The appeal of the sublime in the minds of British critics and poets during the eighteenth century holds a unique position in the history of aesthetics. At no other time has aesthetics displayed a similar interest in the experience of the sublime. This book explores the impulses behind the fascination for that experience. The Greek treatise
Peri Hupsous by Longinus constitutes the earliest source for the experience of the sublime, and as such it shaped much of British eighteenth-century criticism. But the attraction of the sublime received stimulus from other sources as well. In the effort to expand the context of the sublime, the author considers the incentives provided not only by Longinus, but also by the criticism of intellectual literature during the second half of the seventeenth century; a body of criticism that was not primarily concerned with the sublime, but which nevertheless served as an important link to its subsequent appeal.
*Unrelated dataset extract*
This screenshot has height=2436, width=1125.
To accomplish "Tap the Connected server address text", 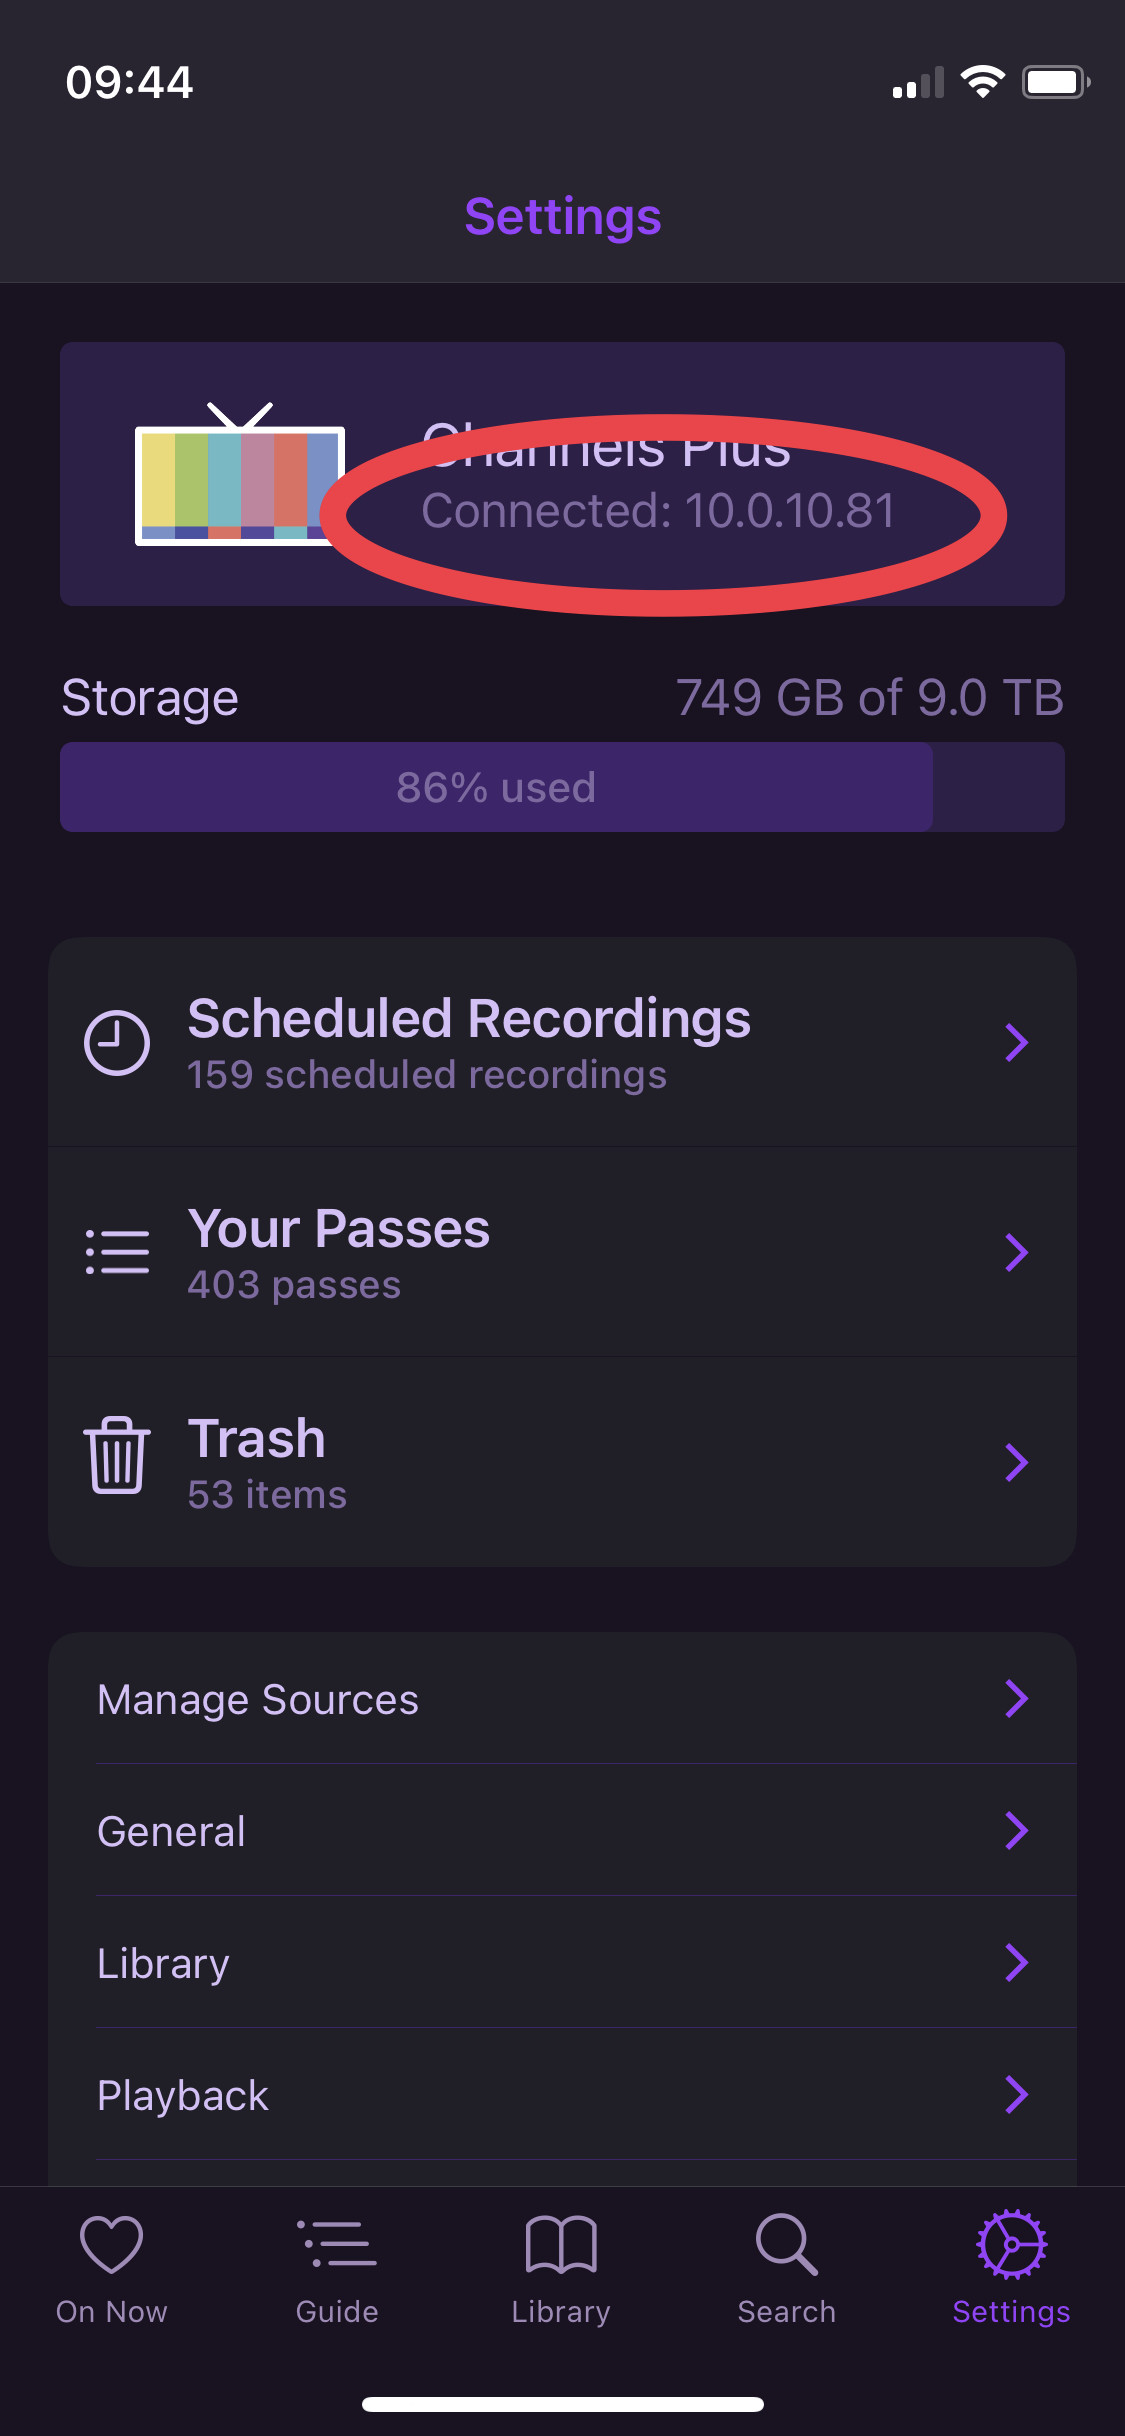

Oxford, Bern, Berlin, Bruxelles, Frankfurt am Main, New York, Wien, 2007. 235 pp.
Contents: Accounts of the History of the Sublime - The Idea of a Turning Point - Interpretations of the Progress –
The Longinian Treatise - Longinus and the Critics - Transgression - The Expediency of Plato - Imagination – The
Sublime and the Imagination - The Experience of the Sublime - Criticism of Intellectual Literature - Hobbes: Intimations
of the Sublime.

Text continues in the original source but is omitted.